There is a service failure of one physical zone from the Cloud provider “XYZ” because of a natural disaster. In this case, both customer B “Zone-1a” and Customer C “Zone-1c” got impacted because of the non-availability of a single zone.

Guess, Why?

Ideally, any one customer should get impacted in case of single zone failure. There is a catch in this. It is important to understand how a cloud provider maps the Availability zone to your cloud account or subscription. To know more about Cloud accounts, see my post.

Solution:
Cloud providers independently map Availability Zones to codes for each cloud account/subscription. Look at the below-left part of the figure, Customer-B is using two zones 1a and 1b. Customer C is using two zones 1c and 1b. But logically, 1a of Customer B and 1c of Customer C is mapped to the same physical zone-use1-az1. Hence from the above scenario, both customers would have got impacted if the use1-az1 has gone for failure.

*Fig. Availability Zones – Physical to logical mapping*

The other logical representation also is shown for AWS cloud- Mumbai region (ap-south-1) for your reference in the next half of the figure. The mapping looks the same for both customers B and C, but this is not similar in all scenarios.

Let’s see how this mapping works in Azure cloud and Google Cloud.

Azure Cloud zone Mapping across subscriptions:

In Azure cloud, logical mapping of AZs varies across subscription. You can also verify the mapping between two subscriptions with the help of Check-ZonePeers API. Azure subscriptions are automatically assigned with AZ mapping at the time a subscription is created. In the below snippet, Availability Zone-1 of Subscription-1 is logically mapped to Availability Zone-3 for subscription-2.

*Fig. Azure Availability ZonePeers across subscriptions*

Google Cloud Zone mapping across projects:

In the figure shown below, each zone is supported by multiple clusters. Google Cloud aims to group clusters with shared infrastructure, such as a building or cooling infrastructure, into logical zones so that shared infrastructure failures affect only one zone within a region.

*Fig. Virtualized zones in Google Cloud* Source: Google

Customer workloads are maintained in the fewest number of clusters possible. Usually, the zonal workload is contained in a single cluster. However, zone-to-cluster mappings might include additional clusters in cases where additional capacity or specialized hardware is not available in the primary cluster for the map. There are three zones A, B, and C in asia-east1 region.

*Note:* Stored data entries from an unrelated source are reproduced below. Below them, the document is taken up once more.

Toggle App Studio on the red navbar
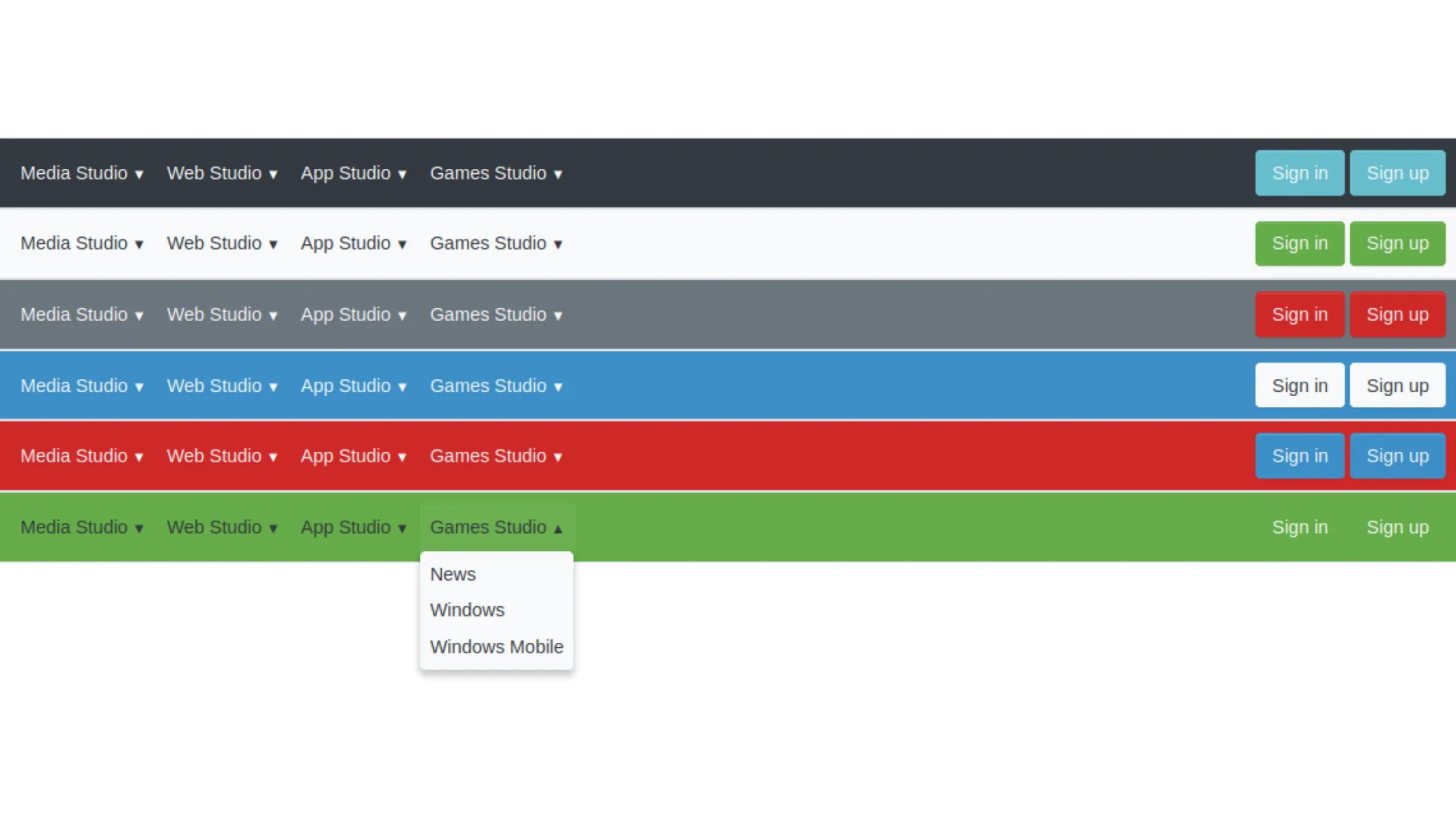Viewport: 1456px width, 819px height. (353, 456)
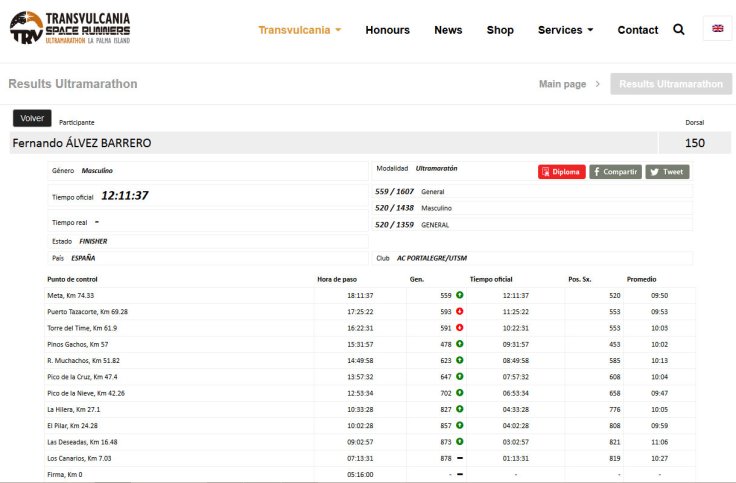The height and width of the screenshot is (483, 736).
Task: Click green arrow in Pinos Gachos row
Action: 459,344
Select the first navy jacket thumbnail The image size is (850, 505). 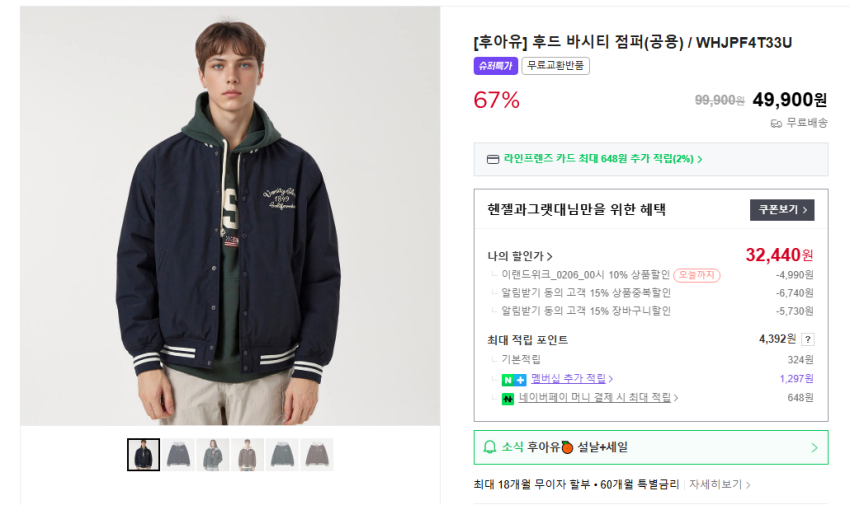coord(143,455)
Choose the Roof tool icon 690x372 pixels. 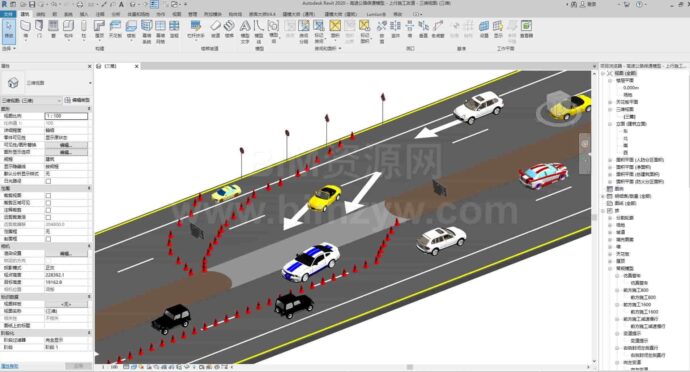click(x=99, y=29)
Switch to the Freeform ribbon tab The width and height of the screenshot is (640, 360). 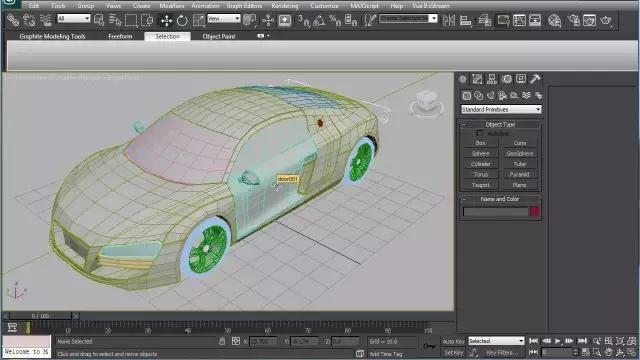(x=120, y=36)
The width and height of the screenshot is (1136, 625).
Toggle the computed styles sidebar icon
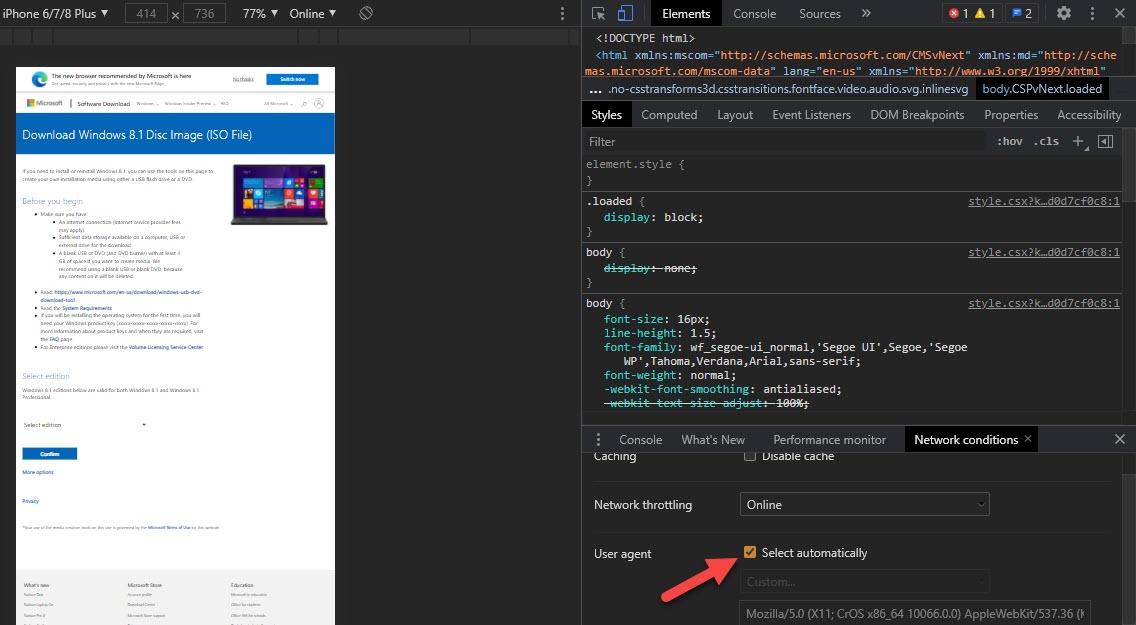[1105, 142]
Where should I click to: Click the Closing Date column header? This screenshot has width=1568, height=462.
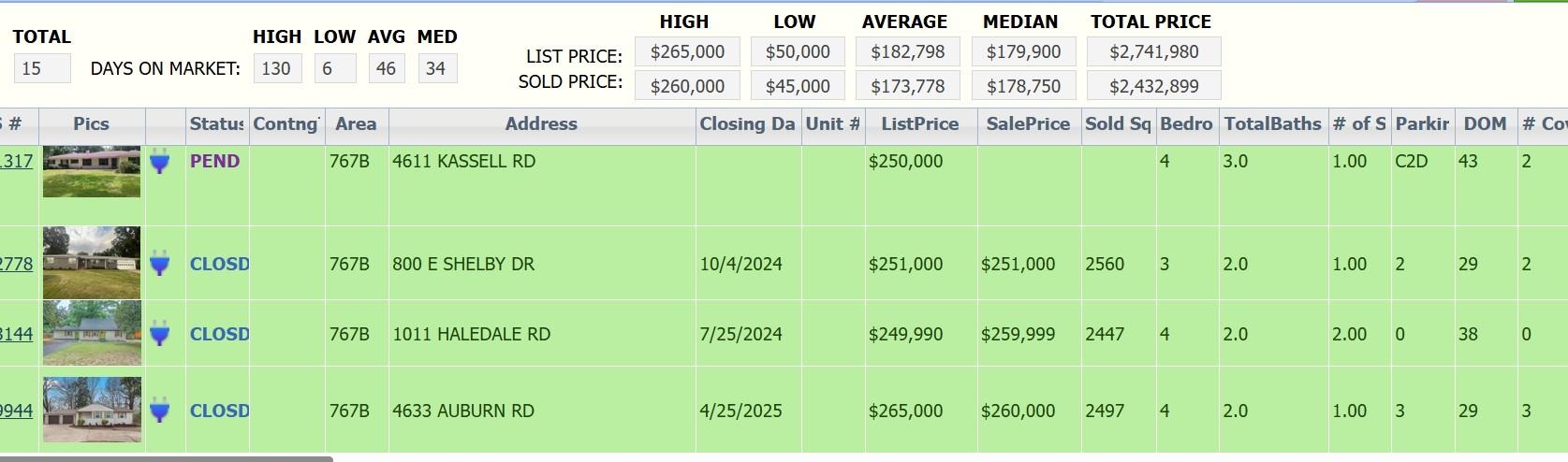pyautogui.click(x=748, y=124)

In the above figure,

Project Fizz has two clusters mapped asia-east1-a because only Cluster z supports GPU workloads and only Cluster y supports TPU workloads.
Project Fizz and Project Buzz have different clusters mapped to asia-east1-b.
Project Fizz and Project Buzz have the same cluster mapped to asia-east1-c.

Scenario: 3 – Placement of Servers across Availability Zones

There are 11 servers to be hosted in Cloud for a business application and need high availability as well as resiliency. All the web servers do the same job. There are 8 web servers and 2 database servers. How do you plan for the placement of the servers in a region that has 4 availability zones?

Solution: Here the answer is going to be very simple. You need to distribute the servers doing the same job evenly across zones and try to use all the zones possible to improve the high availability. In this case, only one zone will have 3 web servers and the rest three zones will have two servers. Try to place the Database servers in the zone where more web servers are available and follow the distribution for another database server too.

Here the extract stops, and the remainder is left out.